OVER ALL ARCHITECTURE

METHODS

The Mission is mainly divided into three modules. Each module have a specific process.

Browser design :

The Java browser is an application which enables a user to display and interact with text, images, videos, music and other information's typically located on a Web page at a website on the World Wide Web.

Content Extractor :

The algorithm takes the web pages as input and extracts the text from the web page.
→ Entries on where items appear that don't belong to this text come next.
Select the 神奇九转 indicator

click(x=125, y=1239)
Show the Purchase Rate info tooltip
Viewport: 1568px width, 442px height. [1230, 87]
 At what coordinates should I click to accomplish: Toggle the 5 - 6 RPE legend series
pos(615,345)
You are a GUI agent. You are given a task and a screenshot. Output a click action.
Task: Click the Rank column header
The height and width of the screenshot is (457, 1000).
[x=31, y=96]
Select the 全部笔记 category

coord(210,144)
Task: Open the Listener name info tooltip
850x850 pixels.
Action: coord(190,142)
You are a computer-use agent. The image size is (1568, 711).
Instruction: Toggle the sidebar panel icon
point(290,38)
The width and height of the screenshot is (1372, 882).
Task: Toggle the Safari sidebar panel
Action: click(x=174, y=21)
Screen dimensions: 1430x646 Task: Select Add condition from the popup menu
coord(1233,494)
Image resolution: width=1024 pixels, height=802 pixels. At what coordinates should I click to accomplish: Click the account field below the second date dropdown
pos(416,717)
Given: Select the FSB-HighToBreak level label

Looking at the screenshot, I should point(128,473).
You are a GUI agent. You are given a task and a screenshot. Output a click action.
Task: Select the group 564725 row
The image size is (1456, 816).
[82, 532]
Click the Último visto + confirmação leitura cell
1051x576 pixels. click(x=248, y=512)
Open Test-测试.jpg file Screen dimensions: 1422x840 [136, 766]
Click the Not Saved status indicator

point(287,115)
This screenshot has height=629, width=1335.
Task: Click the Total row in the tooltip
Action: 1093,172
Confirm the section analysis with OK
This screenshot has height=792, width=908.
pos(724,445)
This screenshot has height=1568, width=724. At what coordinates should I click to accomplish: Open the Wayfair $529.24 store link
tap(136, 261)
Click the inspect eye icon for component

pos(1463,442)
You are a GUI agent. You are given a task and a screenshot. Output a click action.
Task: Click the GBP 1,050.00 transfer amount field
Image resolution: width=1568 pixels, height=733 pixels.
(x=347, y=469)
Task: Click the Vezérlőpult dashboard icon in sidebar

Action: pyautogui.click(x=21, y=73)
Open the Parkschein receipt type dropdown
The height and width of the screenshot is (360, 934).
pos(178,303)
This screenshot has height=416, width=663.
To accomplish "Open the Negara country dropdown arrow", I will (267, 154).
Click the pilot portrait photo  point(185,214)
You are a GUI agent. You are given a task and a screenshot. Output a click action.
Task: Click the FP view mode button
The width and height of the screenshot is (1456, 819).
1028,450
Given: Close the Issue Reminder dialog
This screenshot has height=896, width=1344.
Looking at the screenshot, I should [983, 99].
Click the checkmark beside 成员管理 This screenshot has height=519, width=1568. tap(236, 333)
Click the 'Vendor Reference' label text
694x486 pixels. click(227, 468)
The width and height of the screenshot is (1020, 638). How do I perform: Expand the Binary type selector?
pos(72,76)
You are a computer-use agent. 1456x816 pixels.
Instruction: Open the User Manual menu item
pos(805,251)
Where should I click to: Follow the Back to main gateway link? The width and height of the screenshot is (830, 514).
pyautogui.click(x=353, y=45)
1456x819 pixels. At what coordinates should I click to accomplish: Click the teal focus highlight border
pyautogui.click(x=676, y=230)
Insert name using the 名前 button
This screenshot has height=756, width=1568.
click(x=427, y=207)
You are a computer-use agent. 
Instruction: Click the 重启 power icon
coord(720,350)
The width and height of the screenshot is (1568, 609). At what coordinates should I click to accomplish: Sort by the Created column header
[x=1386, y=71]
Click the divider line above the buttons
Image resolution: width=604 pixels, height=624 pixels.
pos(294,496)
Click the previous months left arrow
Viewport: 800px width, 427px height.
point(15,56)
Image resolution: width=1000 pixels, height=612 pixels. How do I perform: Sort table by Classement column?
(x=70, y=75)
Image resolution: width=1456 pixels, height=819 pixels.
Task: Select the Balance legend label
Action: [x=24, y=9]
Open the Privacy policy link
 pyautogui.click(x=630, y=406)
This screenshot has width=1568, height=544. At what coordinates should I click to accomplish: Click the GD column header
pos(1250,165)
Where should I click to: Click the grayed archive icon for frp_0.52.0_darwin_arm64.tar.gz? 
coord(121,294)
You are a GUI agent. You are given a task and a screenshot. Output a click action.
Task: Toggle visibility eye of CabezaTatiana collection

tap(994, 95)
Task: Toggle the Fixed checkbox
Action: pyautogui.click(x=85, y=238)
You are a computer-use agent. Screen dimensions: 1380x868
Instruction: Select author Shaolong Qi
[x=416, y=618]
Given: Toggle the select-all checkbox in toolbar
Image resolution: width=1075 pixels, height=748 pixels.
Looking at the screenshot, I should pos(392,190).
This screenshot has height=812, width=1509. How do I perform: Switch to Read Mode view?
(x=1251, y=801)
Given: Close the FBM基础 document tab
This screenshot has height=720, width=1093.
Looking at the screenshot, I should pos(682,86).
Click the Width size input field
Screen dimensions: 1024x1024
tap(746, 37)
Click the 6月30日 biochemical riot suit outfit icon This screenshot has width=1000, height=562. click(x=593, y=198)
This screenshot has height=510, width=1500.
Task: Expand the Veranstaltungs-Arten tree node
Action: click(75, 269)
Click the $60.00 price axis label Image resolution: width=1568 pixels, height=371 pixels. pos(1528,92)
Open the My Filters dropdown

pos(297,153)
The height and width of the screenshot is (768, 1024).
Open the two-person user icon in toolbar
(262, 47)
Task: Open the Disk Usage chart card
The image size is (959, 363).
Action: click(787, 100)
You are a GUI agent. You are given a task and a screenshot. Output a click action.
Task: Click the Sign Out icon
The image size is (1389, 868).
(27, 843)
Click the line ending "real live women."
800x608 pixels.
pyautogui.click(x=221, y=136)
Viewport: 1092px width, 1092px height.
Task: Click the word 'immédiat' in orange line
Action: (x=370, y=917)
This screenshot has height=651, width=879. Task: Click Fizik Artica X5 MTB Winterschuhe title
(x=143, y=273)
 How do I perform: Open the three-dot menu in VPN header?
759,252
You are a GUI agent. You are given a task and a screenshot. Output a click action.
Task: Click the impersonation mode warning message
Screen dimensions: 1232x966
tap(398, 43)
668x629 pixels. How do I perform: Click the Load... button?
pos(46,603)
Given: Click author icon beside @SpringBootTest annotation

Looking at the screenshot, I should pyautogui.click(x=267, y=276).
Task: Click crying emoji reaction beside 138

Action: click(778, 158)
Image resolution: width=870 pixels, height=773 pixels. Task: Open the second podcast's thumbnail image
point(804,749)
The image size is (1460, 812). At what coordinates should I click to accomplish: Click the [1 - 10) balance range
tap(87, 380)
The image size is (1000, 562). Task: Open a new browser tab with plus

Text to speech converter :

The text to speech TTS algorithm converts the text into audio form and the output is given to the end user via speaker.\

CONTENT EXTRACTOR

  • The input to the algorithm is a web page belonging to the class of web pages.
  • The outputs of the algorithm are the primary content blocks in the given class of web pages.
  • The first step of the algorithms is to use the getblockset routine to partition each page into blocks.

GETBLOCKSET

The getblockset routine takes an html page as input with the ordered tag set. GetBlockSet takes a tag from the tag set one by one and calls the GetBlocks routine for each block belonging to the set of blocks generated.

GETBLOCKS

GetBlocks takes a full document or a part of a document, written in HTML, and a tag as its input. It partitions the document into blocks according to the input tag.

For example, in case of the <TABLE> tag given as input, it will produce the DOM tree with all the tables' blocks.

If the input tag is <TABLE> and there is no table structure available in the HTML page, it does not partition the page. In that case , the whole input page comes back as a single block.

IDENTIFY PRIMARY CONTENT

After the blocks have been identified, the second step of the process involves identifying the primary content blocks and separating them from the non-content blocks.

FLOW DIAGRAM FOR CONTENT EXTRACTOR

TEXT-TO-SPEECH

  • FreeTTS Speakable is an interface. One implementation of this interface is FreeTTS Speakable Implementation.
  • This implementation will wrap the most common input forms like a string, an InputStream or a JSML or XML document as a FreeTTS Speakable.
  • A FreeTTS Speakable is given to a voice to be spoken.
  • The voice takes the FreeTTS Speakable, translates the text associated with the FreeTTS Speakable into speech and generates audio output corresponding to that speech.
  • The voice converts a FreeTTS Speakable into a series of Utterances.
  • The utterances are processed by the utterance processor.
  • The processor's final output is the audio.

PROCESS STEPS

1. Tokenization

The given input stream of text is broken into a series of Tokens. A token represents a single word in the input stream.

2. Token to words

The main role of Token to Words is to look for various forms of numbers and convert them into corresponding  English words.For example 2002 into two thousand two.

3. Phraser

The phraser processor creates a phrase relation in the Utterance, i.e how the Utterance is broken into phrases when spoken.

4. Segmenter

   

The segmenter determines where the syllable breaks occur in the Utterance. This produces syllable structure.

5. Pause Generator

It inserts a pause before the first segment of each phrase.

6. Intonator

It sets the accent and end tone features of the item

7. Durator

It determines the ending time for each unit in the segment list. Each unit is tagged with an end attribute that indicates the time in seconds, at which the unit should be completed.

8. Contour Generator

It calculates the frequency curve for the Utterance. It contains the starting point, mid point and end point of the term.

9. Pitch mark Generator

It calculates the pitch marks for the Utterance.

10. Unit concatenator

It gathers all of the diphone data and join it together. It extracts the unit sample data from the unit based upon the target times as stored in the result object that is added to the Utterance.

AFTER UNITCONCATENATOR PROCESSING

CONCLUSION:

  • The benefit of this mission is that it is economically free for creating websites with voice.
  • This is very useful for visually challenged person to hear their study tutorials available in the internet.
  • The efficiency of this Mission is that it consumes less time for synthesizing text to audio.